26. Upon a careful perusal of the judgements and statutory interpretations

discussed above, the following principles emerge:

a) There is a stark difference between (i) provisions relating to

arbitration proceedings and (ii) provisions in aid of arbitration

proceedings, in relation to their applicability to foreign seated

arbitrations.

b) Section 9 of the Act is a provision in aid of arbitration proceedings

and has been legislatively mandated to apply to international

commercial arbitrations, even if seated outside India.

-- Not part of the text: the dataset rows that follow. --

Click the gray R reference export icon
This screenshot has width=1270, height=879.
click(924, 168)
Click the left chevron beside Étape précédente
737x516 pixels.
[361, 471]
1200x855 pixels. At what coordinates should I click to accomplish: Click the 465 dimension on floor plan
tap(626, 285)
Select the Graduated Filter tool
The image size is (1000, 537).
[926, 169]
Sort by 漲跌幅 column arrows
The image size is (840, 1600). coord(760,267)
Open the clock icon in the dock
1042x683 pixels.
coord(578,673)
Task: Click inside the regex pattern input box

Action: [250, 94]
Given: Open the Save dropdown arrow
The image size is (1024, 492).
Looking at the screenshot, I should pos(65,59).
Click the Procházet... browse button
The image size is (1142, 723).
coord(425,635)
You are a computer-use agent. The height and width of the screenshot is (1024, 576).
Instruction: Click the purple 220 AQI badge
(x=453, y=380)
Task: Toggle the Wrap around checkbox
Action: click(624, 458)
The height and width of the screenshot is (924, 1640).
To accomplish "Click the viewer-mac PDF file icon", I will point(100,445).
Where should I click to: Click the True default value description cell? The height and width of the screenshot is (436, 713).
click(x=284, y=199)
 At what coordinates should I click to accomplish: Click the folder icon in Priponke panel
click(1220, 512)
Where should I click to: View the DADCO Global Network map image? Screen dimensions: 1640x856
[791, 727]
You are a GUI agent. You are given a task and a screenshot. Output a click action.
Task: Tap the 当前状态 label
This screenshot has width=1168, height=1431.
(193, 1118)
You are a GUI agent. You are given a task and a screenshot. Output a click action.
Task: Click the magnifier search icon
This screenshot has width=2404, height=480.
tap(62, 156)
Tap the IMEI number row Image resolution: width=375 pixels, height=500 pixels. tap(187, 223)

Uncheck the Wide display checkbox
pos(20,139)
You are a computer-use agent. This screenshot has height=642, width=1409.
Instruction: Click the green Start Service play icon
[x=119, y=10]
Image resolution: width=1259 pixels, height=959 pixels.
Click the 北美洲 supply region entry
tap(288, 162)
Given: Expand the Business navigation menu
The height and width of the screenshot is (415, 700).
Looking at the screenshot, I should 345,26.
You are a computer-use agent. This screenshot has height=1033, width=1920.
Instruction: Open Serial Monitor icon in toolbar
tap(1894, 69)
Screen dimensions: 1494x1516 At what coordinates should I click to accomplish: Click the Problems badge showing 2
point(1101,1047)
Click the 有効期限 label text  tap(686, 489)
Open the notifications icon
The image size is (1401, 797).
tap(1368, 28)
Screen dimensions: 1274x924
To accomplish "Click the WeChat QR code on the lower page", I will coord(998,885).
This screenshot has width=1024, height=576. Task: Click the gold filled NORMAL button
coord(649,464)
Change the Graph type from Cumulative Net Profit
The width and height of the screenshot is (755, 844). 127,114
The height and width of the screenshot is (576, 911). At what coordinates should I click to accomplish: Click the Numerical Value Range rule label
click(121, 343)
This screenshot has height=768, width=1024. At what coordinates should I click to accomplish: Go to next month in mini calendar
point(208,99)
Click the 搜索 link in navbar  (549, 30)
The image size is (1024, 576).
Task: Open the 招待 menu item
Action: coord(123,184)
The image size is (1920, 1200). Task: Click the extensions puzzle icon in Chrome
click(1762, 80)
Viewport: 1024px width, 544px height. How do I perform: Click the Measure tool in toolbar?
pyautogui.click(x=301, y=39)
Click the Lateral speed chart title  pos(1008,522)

c) In proviso to Section 2(2) of the Act, the terms 'seat' and 'venue' are

interchangeable.

d) For exclusion of Section 9 of the Act, parties have to specifically

agree to the same.

Conclusion

27. The arbitration in the present case is seated in Singapore. This position

is undisputed. However, the records nowhere reflect an express

exclusion of Section 9 of the Act. Therefore, this Court reserves the

power to grant interim relief.

28. An officer of the respondent no.1 had admitted, by a report shared with

the petitioner vide an email dated September 5, 2022, that the crude

glycerine and salt used did not align with the contractual

specifications. Prima facie, it is clear that the documents furnished to

respondent no.1 in an attempt to invoke the L.C. are forged. If an

injunction is not granted against invocation of the L.C., irreparable loss

would occur to the petitioner. The balance of convenience lies in favour

of the petitioner. Therefore, the ad-interim relief granted in the form of

a direction upon the respondent no.2 to not encash the L.C. till

December 16, 2022 vide order dated 21 November, 2022, is extended

for a further period of twelve weeks or until further orders, whichever is

earlier.

29. Accordingly, affidavit-in-opposition is to be filed within a period of five

weeks from the date of this order and affidavit-in-reply, if any, two

weeks thereafter.

30. The respondent no.1 shall be at liberty to file a vacating application, if

so advised.

31. Urgent Photostat certified copy of this order, if applied for, should be made

available to the parties upon compliance with the requisite formalities.